AGE can also be synthesized by monoepoxidation of diallyl ether.[6][7]

The synthesis of allyl glycidyl ether by epoxidation of diallyl ether

Diepoxidation of the second alkene would produce diglycidyl ether.

Allyl glycidyl ether is chiral. Most routes yield a racemic mixture. Epoxidation using monooxygenase enzyme proceeds enantioselectively.[8]

The enantioselective synthesis of allyl glycidyl ether by microbial epoxidation of diallyl ether

Alternately, nucleophilic cyclization of either chirality of the secondary alcohol onto a primary tosylate gives the chiral epoxide product.[9]

The synthesis of a single enantiomer of allyl glycidyl ether by cyclization of a single enantiomer of the acylic alcohol

Uses

Allyl glycidyl ether is used in adhesives and sealants[2] and as a monomer for various types of polymer preparations.

Reactions

Polymerization

As a bifunctional compound, the alkene group or the epoxide group can be reacted selectively to yield a product where the other functional group remains intact for future reactions. For example, either one of them could be used for linear polymerization, and then the other used for cross-linking.[6]

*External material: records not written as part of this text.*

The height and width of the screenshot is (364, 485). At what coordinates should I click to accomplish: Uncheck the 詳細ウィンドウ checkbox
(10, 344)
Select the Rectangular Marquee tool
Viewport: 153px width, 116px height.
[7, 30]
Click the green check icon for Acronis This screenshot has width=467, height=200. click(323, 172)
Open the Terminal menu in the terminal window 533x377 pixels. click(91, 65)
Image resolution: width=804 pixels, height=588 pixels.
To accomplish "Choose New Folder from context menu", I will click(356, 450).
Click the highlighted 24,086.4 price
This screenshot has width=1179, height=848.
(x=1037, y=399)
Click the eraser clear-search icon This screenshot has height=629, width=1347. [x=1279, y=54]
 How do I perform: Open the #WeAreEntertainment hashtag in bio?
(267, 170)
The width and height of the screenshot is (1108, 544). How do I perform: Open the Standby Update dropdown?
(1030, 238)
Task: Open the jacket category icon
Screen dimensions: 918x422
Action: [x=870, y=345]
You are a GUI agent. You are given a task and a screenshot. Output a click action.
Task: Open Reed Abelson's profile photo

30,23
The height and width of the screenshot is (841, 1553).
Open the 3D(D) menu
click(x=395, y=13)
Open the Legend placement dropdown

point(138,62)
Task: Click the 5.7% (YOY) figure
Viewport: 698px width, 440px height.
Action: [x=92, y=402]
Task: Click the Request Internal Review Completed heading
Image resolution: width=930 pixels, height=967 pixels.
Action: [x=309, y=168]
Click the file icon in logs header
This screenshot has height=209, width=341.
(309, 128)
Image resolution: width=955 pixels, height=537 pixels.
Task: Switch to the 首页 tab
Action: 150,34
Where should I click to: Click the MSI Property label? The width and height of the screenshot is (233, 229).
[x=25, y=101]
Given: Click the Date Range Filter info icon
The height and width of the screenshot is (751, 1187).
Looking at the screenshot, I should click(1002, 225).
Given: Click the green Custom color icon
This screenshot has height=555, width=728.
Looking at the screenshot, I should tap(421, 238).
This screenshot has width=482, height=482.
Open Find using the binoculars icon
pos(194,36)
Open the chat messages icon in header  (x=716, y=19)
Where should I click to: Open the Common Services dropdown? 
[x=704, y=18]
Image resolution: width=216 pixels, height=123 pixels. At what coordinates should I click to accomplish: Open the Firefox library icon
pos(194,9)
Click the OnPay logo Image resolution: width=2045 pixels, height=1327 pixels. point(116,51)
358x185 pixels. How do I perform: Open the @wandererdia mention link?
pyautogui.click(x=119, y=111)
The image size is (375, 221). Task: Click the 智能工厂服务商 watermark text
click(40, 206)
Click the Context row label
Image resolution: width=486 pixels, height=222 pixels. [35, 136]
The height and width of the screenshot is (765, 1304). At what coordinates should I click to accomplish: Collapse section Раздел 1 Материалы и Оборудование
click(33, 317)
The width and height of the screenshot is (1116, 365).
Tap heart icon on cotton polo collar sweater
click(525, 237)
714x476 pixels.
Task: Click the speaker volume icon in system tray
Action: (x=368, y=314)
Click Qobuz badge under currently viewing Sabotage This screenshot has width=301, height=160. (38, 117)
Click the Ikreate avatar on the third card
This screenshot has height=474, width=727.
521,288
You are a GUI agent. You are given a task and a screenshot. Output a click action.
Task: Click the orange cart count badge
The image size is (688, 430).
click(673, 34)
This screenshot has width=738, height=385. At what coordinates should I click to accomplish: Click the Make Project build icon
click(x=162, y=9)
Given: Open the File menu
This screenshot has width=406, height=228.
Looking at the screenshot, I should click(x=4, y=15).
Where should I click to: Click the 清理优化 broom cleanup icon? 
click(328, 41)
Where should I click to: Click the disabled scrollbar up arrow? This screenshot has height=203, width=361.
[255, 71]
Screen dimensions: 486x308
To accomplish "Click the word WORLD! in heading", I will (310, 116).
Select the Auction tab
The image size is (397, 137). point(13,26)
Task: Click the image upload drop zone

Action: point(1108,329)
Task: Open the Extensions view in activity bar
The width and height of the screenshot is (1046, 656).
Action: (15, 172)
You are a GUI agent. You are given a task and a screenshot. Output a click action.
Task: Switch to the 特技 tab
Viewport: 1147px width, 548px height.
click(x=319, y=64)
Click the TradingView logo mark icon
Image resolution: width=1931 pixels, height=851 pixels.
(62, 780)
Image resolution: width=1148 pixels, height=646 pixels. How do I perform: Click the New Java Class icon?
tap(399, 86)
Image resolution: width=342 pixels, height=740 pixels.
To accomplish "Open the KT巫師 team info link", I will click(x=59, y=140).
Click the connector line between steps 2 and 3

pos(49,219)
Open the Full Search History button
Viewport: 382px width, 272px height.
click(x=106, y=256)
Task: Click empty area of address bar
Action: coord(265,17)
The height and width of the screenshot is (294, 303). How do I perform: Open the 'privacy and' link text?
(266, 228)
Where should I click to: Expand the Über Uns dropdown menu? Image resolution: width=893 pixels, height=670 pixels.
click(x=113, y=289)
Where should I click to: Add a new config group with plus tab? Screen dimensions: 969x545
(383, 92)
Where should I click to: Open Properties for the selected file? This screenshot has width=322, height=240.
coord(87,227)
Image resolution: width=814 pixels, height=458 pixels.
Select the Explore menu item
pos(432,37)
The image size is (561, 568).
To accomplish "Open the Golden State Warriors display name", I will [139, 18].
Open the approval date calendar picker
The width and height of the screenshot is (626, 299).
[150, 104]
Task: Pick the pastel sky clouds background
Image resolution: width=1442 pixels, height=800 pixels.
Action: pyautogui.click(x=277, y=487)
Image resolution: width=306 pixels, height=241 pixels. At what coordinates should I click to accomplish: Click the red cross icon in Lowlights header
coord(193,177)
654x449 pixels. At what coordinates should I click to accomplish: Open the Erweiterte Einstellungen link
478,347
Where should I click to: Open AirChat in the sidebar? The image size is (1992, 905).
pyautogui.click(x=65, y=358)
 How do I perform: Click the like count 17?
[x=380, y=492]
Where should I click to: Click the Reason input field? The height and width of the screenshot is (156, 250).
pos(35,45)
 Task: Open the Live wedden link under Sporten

Radical polymerization of the propylene portion in the presence of methyl acrylate yields a block copolymer with a high epoxide content.[10] Similarly, it is can be used in the production of polyvinylcaprolactam as a chain transfer agent.[11]

Nucleophilic polymerization of the epoxide groups gives a material that has the same backbone as polyethylene glycol, with allyl-ether side chains. The additional Lewis basic ether sites alter ion transport in the polymer and also affect the transient inter-chain crosslinking and glass transition temperature in the presence of metal ions. These properties suggest that the material may have applications as an alternative electrolyte for lithium-ion batteries. The alkenes can be elaborated into short polyethylene-glycol oligomers to further increase the ion-binding ability and enhance the resulting material properties.[12]

Block copolymers with ethylene oxide form micelles, which could be useful for encapsulating other molecules as part of a drug delivery system. The alkenes of these macromolecular structures can also be cross-linked via radical polymerization.[13]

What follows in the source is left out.